James is soon to move to Cardiff to begin studying a PhD, increasing Maxine’s concerns about him not having the correct medication available to him.

Maxine said, “My main concern is that James is about to go to a new city, where he will visit unfamiliar outlets who don’t know him – he will be careful, but you can’t guarantee that he will be safe – you just don’t know for sure what goes on in a kitchen.

“James’ doctor has given him a second prescription to use in Cardiff in the hope that he can find an in-date EpiPen there.

“The only thing I can tell James to do is the minute he feels so much as a ‘tingle’, to go to the nearest major A&E hospital. However, currently whilst he is in Frome, that means a 45-minute to an hour drive to the Royal United Hospital in Bath. The NHS needs to give guidance  – what should people do in this situation and in emergencies?”

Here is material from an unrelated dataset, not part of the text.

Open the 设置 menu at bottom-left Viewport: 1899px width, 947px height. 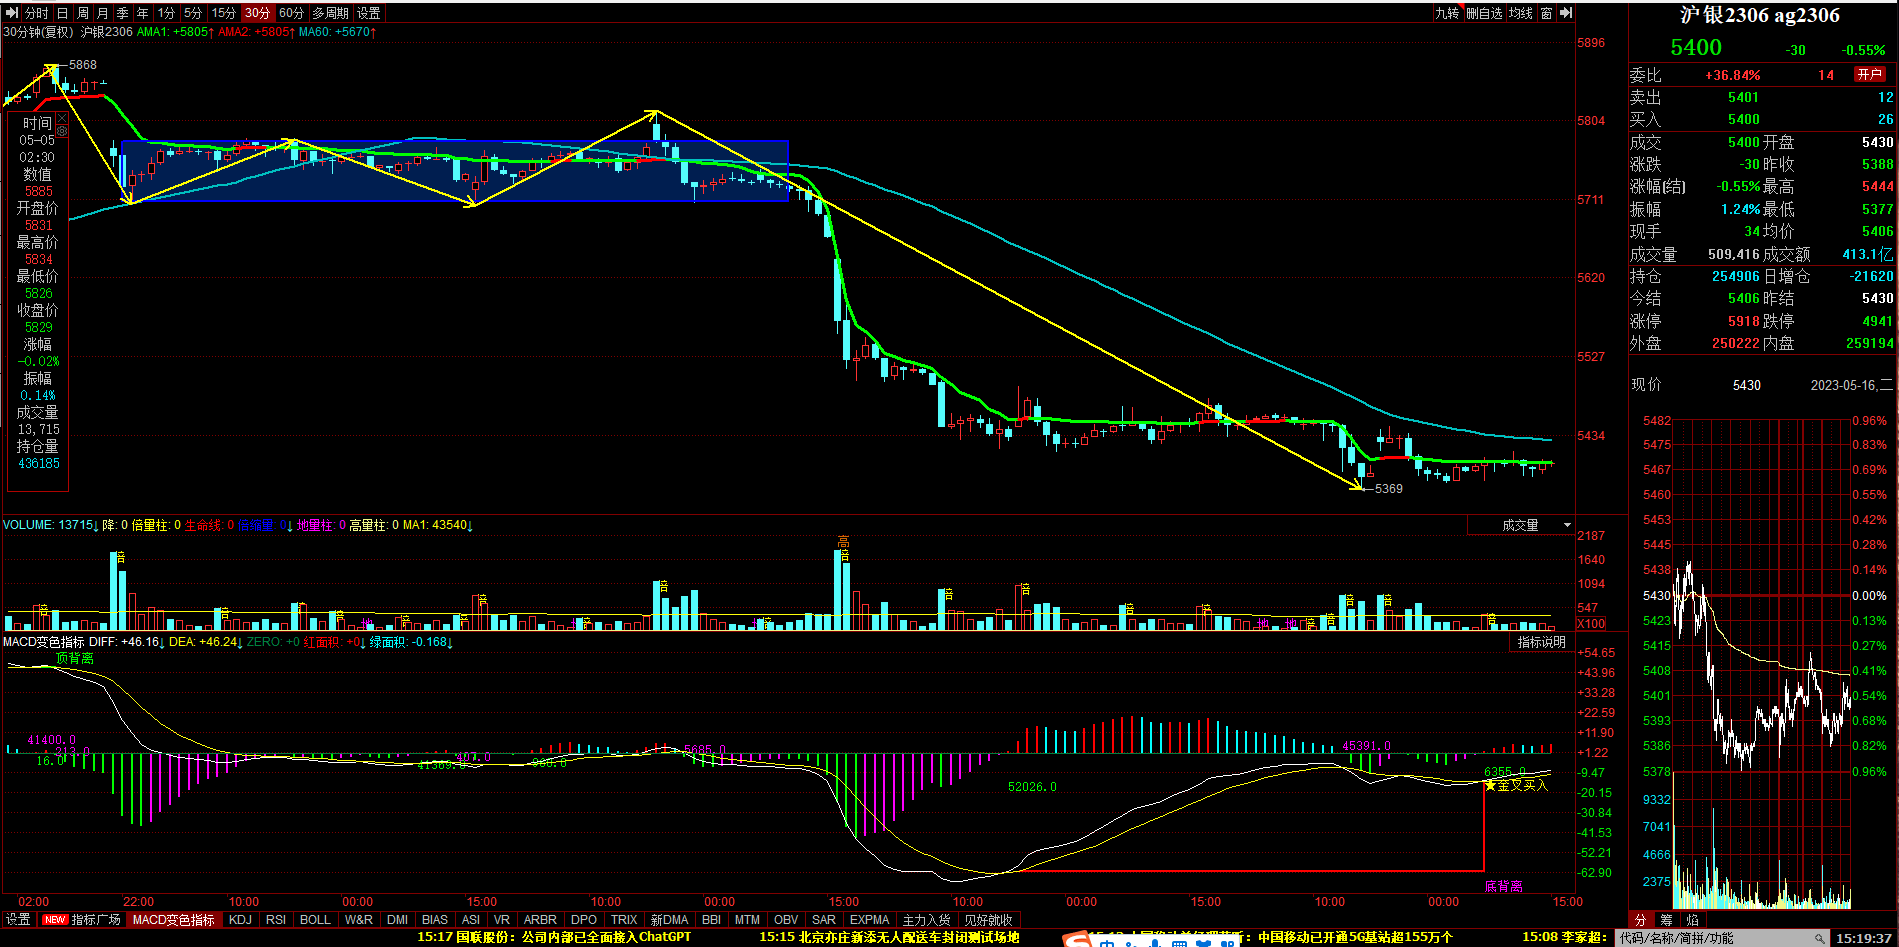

After talking to Frome Times, the Crawley family were eventually successful in finding one EpiPen available at a pharmacy in Frome; and one Emerade device at a pharmacy in Warminster – fulfilling his requirement of two ‘in-date’ auto-injectable devices to deliver adrenaline but they still have serious concerns about supply in the future.

NHS England was approached for comment but a response was not received before the paper went to print.

One Response to Parent warns of shortage of life-saving EpiPens

  1. Dara

    September 12, 2019 at 8:04 pm

    Epipens are available but require the prescription to be faxed to alliance healthcare. This is boots main supplier. Then the epicentre will arrive to store following day. Talk to boots!